In fact, conservative fiscal policies led to a huge surplus going into budget negotiations this year with a “stunning $6 billion” more than expected, according to the General Assembly’s non-partisan Fiscal Research Division. The rosy financial picture, despite an economy in many ways upended by the COVID-19 pandemic, contributed to the strength of the majority’s bargaining position and, ultimately, the final budget’s overwhelming bipartisan support.

This biennium’s budget aligns with a number of CLC’s policy goals. Most notably, it does not expand Medicaid, contains no new debt, allocates an additional $3.1 billion to the state’s “rainy day” fund (bringing it to $4.25 billion), exempts military pension income from state income tax (retroactively to January 1), reduces the franchise tax, lowers the personal income tax rate to 3.99% starting in 2026 (from the current 5.25%), completely phases out the corporate tax rate by 2029, and raises the standard deduction by $2,000 (to $12,750) for single filers and by $4,000 (to $25,500) for joint filers. The result is that nearly all North Carolinians will see a tax cut, amounting to $3.2 billion in tax relief over the next two years — and billions more in the years after that.

The lowering of the individual income tax rate from 5.25% to 3.99% (a 20% reduction) is the latest step in conservative legislators’ multi-year program to reduce the rates since comprehensive tax reform began in 2013; prior to that, the individual income tax rate was as high as 7.75%. Similarly, conservatives in the legislature have increased the standard deduction over the last eight years. Before conservatives came to power, the standard deduction was just $3,000 for a single filer and $6,000 for married couples filing jointly. The budget also increases the child tax deduction by $500 per child. (Editor’s note: the standard deduction is the dollar amount on the state’s D-400 tax form that reduces the amount of income on which one is taxed, sometimes referred to as ‘the zero tax bracket.’ Put another way, any income one makes below the standard deduction is protected on the front-end from being taxed at all by the government. And while a higher standard deduction is nice for everyone, it especially benefits hard-working taxpayers at the lower-end of the wage scale. Basically, the higher the standard deduction, the less of your income is taxed.)

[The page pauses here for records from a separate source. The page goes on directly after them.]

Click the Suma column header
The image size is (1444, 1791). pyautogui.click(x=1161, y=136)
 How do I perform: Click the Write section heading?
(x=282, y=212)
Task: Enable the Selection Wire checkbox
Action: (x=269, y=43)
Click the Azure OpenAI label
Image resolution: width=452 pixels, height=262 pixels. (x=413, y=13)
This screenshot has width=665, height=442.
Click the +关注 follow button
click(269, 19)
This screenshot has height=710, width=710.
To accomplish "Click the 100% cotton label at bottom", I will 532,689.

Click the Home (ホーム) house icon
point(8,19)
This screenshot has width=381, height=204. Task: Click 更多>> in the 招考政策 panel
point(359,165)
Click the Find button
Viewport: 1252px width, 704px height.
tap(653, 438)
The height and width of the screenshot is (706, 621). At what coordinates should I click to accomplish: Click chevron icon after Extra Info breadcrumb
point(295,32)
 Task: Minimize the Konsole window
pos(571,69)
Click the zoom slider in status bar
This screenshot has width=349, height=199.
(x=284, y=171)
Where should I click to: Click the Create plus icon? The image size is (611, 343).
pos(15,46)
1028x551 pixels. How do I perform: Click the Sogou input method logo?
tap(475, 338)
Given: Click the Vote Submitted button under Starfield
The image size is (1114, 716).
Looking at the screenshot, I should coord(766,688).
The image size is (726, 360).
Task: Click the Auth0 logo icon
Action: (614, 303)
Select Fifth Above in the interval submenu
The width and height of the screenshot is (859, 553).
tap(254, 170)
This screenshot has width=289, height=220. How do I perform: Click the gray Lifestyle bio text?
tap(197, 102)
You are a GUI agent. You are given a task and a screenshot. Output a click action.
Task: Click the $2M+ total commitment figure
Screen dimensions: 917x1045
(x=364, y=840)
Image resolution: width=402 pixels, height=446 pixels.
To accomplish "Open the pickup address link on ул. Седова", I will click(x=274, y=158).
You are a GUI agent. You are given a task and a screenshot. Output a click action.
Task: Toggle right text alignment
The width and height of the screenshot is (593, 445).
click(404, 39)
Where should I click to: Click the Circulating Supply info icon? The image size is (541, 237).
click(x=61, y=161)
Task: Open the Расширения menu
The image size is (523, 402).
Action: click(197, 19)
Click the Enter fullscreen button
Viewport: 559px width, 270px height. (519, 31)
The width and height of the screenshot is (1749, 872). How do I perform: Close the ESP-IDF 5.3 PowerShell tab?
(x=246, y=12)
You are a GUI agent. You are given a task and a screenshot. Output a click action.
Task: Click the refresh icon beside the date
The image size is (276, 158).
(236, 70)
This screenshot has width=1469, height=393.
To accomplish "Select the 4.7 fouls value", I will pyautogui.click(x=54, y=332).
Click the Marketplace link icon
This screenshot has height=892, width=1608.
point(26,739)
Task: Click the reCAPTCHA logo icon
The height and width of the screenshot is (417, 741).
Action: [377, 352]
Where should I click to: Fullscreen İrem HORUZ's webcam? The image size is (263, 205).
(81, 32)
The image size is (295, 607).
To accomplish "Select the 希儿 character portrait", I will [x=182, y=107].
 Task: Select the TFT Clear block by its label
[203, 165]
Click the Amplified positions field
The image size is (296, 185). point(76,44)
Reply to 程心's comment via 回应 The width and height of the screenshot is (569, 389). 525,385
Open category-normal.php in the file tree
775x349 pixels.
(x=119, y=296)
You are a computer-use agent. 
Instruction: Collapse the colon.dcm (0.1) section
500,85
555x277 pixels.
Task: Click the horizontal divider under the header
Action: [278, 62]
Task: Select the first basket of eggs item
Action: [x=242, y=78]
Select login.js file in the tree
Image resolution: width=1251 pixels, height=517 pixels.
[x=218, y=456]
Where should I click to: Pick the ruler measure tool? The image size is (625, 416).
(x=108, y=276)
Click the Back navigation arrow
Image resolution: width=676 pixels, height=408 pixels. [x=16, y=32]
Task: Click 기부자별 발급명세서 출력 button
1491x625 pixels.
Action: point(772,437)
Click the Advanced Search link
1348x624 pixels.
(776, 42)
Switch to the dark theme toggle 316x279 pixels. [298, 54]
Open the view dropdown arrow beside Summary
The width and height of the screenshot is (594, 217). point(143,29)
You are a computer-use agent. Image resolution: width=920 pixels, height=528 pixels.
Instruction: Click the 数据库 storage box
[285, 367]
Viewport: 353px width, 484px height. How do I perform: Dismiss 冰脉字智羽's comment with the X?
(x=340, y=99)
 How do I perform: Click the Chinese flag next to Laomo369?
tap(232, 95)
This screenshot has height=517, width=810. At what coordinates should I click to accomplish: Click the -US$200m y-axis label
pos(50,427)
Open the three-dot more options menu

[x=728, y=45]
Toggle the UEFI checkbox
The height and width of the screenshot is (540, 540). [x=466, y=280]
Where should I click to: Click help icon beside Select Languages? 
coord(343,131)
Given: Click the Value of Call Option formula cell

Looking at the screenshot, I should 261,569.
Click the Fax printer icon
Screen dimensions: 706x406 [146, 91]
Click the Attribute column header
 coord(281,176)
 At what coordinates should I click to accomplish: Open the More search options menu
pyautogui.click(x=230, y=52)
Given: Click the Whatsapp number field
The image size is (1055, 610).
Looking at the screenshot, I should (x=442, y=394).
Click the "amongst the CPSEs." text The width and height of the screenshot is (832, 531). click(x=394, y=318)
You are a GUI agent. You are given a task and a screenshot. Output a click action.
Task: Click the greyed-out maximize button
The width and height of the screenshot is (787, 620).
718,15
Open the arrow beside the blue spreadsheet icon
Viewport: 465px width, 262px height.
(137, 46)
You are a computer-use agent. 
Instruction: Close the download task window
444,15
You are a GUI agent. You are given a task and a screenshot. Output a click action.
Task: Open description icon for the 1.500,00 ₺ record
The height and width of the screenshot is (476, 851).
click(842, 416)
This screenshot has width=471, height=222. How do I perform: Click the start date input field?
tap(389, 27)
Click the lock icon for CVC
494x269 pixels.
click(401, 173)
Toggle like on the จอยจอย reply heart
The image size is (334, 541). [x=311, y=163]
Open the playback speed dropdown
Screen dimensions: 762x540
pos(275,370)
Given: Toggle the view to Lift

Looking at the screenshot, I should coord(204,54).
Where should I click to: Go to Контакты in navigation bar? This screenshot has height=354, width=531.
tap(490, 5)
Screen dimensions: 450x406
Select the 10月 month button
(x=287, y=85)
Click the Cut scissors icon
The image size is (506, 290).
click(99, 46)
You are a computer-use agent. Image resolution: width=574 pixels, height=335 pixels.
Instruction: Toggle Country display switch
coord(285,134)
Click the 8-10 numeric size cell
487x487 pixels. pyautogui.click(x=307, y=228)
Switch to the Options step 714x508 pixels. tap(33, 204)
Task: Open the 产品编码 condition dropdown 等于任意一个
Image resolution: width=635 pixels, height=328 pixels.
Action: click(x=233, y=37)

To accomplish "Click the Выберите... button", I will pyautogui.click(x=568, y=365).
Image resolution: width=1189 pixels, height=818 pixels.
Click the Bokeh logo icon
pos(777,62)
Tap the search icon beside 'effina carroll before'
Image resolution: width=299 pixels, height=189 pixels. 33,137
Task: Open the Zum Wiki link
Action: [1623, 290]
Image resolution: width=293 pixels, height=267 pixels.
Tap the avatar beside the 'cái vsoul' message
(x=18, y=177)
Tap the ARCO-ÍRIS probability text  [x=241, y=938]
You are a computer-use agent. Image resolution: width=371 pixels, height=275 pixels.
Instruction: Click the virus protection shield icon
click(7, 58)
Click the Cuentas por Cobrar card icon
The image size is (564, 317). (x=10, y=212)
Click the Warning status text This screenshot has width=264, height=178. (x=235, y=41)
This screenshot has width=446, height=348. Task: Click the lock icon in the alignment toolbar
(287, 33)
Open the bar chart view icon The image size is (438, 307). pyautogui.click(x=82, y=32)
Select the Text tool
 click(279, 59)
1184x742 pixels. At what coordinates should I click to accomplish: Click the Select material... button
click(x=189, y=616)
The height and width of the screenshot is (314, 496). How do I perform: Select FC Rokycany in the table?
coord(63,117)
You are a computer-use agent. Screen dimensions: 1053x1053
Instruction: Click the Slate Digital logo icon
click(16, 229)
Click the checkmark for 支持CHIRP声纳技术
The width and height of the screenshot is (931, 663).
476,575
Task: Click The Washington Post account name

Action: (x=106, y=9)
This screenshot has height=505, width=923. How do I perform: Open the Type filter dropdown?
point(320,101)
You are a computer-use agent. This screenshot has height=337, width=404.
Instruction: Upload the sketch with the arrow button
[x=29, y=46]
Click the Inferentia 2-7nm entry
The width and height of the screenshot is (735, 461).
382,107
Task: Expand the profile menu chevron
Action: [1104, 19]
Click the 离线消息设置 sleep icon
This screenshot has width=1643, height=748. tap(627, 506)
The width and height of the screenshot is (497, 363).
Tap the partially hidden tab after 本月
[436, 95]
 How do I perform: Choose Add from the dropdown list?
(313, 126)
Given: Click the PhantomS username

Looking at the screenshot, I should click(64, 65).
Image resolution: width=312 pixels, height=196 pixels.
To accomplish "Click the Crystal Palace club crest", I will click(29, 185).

This year’s budget also significantly expands the state’s school choice program by increasing the state’s Opportunity Scholarship grant from $4,200 to 90% of North Carolina’s per-pupil expenditure (roughly $5,800) and broadening the program’s eligibility while giving generous raises (resulting in an average 6.7% pay increase over the next two years) and one-time bonuses (up to $2,800) to public school teachers. Non-certified public school and community college employees (e.g. teacher assistants, bus drivers, and school custodians) will see the minimum wage raised to $15 per hour.

Other state employees will see a 5% pay raise over the next two years and will also be eligible for up to $1,500 in one-time bonuses.

Our state’s new budget also includes “historic investments in disaster relief, flood mitigation measures,” said North Carolina’s Audubon Society and the highest level of state funding for conservation in more than a decade. It’s a “huge win for North Carolina,” said the American Flood Coalition.

There is a record $8 billion set aside for infrastructure improvements, including $1 billion allocated for the UNC system’s capital projects and $400 million for community colleges, over $800 million for public school construction, a new Brody School of Medicine at ECU, the expansion of broadband service in all of North Carolina’s 100 counties, local water and sewer projects, airports, roads, railways, parks, and trails. “This plan begins the most ambitious building program in state history,” said Rep. John Szoka.

“This budget represents months of hard work and good-faith negotiations between Republicans and Democrats, House and Senate, and our Governor,” House Speaker Tim Moore said in a press release. “Although we have many differences, we each had the common goal of coming together to create a spending plan for the state, one of the General Assembly’s most important constitutional obligations. In the end, I am confident that we have come together to design a budget that truly meets the most critical needs of all North Carolinians.”